#### 所给记录 ####

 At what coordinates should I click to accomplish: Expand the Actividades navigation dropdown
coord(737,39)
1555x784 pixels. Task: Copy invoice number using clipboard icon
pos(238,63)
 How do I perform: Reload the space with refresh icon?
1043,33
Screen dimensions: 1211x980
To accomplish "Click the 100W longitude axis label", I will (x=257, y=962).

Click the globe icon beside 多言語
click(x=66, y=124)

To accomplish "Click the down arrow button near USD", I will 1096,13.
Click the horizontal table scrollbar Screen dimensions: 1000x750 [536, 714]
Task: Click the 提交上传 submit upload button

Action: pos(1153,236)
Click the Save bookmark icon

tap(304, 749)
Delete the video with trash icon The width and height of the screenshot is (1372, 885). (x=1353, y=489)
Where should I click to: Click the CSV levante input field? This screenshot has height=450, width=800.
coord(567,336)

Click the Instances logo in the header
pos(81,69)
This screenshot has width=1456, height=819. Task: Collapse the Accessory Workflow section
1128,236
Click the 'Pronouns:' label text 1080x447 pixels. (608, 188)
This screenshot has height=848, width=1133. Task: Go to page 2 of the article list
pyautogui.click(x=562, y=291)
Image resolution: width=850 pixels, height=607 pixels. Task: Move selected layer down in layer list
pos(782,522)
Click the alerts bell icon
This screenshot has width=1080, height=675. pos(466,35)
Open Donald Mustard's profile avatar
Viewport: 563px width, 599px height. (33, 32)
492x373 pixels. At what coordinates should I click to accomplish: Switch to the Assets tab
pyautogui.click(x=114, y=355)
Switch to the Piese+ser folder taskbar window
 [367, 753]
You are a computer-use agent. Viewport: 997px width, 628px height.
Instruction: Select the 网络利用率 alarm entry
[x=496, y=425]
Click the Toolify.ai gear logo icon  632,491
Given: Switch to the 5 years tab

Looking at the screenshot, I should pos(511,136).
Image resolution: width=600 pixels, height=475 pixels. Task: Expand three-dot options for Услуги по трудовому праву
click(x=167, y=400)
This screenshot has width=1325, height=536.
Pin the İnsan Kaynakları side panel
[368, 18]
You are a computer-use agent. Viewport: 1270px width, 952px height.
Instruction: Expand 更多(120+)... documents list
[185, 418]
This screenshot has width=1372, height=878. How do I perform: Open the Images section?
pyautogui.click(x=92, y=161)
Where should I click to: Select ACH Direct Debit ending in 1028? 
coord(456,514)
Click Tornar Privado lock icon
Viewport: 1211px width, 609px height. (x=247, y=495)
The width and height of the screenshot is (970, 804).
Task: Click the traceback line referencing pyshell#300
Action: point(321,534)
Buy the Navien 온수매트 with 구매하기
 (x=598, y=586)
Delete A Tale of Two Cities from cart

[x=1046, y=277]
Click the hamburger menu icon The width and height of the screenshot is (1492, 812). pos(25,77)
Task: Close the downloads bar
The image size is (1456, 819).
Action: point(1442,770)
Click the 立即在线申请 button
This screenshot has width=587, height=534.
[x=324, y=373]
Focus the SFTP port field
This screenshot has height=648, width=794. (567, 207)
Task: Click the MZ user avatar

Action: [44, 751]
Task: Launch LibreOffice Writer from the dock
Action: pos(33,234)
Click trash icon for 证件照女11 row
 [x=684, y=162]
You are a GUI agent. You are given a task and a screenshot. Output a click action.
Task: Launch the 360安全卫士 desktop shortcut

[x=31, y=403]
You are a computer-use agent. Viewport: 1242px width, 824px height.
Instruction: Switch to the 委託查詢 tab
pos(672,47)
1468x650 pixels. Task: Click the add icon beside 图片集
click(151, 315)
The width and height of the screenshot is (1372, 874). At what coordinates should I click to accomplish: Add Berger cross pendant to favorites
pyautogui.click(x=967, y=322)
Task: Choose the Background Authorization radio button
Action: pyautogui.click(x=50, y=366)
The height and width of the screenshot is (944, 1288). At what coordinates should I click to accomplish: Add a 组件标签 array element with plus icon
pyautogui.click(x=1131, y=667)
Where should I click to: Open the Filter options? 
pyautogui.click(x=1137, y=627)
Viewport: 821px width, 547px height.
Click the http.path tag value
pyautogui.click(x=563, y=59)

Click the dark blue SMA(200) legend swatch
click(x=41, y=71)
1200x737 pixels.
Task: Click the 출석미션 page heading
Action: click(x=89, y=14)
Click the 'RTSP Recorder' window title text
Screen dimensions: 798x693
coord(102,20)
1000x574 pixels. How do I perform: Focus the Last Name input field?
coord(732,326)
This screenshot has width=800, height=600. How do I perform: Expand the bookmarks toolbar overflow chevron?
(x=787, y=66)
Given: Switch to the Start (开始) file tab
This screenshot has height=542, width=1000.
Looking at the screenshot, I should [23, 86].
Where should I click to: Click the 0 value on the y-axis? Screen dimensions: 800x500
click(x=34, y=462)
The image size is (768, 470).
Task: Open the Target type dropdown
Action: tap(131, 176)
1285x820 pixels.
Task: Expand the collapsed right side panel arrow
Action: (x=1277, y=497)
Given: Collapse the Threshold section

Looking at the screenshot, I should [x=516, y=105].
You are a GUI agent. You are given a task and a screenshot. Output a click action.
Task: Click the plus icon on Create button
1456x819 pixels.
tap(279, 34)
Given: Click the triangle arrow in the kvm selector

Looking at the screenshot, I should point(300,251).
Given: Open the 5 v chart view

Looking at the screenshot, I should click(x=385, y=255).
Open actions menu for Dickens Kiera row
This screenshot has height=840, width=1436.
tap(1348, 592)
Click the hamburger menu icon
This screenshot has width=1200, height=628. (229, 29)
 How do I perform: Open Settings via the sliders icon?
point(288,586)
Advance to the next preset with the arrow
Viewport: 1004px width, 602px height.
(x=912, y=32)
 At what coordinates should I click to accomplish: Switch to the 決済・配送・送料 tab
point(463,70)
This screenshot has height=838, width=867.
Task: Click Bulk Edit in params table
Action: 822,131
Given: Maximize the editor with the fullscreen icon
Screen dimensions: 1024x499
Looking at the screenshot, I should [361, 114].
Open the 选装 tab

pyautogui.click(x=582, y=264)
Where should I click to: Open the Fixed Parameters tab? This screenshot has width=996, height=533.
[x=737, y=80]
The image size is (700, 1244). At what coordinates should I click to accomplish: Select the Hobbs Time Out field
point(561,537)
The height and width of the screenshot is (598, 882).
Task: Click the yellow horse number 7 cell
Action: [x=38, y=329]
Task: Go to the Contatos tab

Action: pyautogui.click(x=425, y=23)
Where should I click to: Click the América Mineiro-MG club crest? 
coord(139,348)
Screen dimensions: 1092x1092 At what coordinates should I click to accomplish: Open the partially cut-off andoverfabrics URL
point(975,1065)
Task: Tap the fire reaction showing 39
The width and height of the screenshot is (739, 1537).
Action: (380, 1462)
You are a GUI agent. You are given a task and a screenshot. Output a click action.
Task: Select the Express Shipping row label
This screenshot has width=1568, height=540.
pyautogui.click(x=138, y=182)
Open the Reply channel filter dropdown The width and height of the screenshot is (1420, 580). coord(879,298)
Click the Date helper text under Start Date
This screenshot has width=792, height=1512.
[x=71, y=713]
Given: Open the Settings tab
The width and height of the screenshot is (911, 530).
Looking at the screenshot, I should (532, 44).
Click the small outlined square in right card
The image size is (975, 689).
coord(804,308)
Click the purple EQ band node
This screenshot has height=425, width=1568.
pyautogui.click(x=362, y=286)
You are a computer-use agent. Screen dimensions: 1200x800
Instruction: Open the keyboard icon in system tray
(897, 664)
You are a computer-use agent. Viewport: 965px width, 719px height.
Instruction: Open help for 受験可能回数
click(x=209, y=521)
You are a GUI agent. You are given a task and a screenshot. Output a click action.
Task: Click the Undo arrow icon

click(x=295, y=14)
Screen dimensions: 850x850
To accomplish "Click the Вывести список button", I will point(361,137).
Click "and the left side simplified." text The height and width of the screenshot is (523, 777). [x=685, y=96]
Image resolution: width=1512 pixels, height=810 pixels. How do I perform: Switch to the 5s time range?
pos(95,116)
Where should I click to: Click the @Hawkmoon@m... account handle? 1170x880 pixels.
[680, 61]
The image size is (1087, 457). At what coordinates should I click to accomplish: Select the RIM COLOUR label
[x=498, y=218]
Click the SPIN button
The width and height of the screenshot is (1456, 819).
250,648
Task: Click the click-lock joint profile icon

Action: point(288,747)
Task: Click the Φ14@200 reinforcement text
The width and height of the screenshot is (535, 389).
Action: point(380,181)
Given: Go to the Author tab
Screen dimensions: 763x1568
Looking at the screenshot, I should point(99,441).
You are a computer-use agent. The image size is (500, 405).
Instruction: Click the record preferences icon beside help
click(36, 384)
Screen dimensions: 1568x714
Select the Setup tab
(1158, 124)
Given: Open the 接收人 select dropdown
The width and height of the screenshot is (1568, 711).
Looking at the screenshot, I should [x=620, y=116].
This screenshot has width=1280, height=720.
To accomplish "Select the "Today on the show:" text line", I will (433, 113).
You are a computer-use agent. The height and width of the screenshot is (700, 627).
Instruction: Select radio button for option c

####

从含有“Image resolution: width=1512”的那一行起，直到记录结尾，把这些行重写一遍，将其中的“SPIN”改为“STOP”，其余一字不动。

Image resolution: width=1512 pixels, height=810 pixels. How do I perform: Switch to the 5s time range?
pos(95,116)
Where should I click to: Click the @Hawkmoon@m... account handle? 1170x880 pixels.
[680, 61]
The image size is (1087, 457). At what coordinates should I click to accomplish: Select the RIM COLOUR label
[x=498, y=218]
Click the STOP button
The width and height of the screenshot is (1456, 819).
250,648
Task: Click the click-lock joint profile icon

Action: point(288,747)
Task: Click the Φ14@200 reinforcement text
The width and height of the screenshot is (535, 389).
Action: point(380,181)
Given: Go to the Author tab
Screen dimensions: 763x1568
Looking at the screenshot, I should point(99,441).
You are a computer-use agent. The image size is (500, 405).
Instruction: Click the record preferences icon beside help
click(36, 384)
Screen dimensions: 1568x714
Select the Setup tab
(1158, 124)
Given: Open the 接收人 select dropdown
The width and height of the screenshot is (1568, 711).
Looking at the screenshot, I should [x=620, y=116].
This screenshot has width=1280, height=720.
To accomplish "Select the "Today on the show:" text line", I will (433, 113).
You are a computer-use agent. The height and width of the screenshot is (700, 627).
Instruction: Select radio button for option c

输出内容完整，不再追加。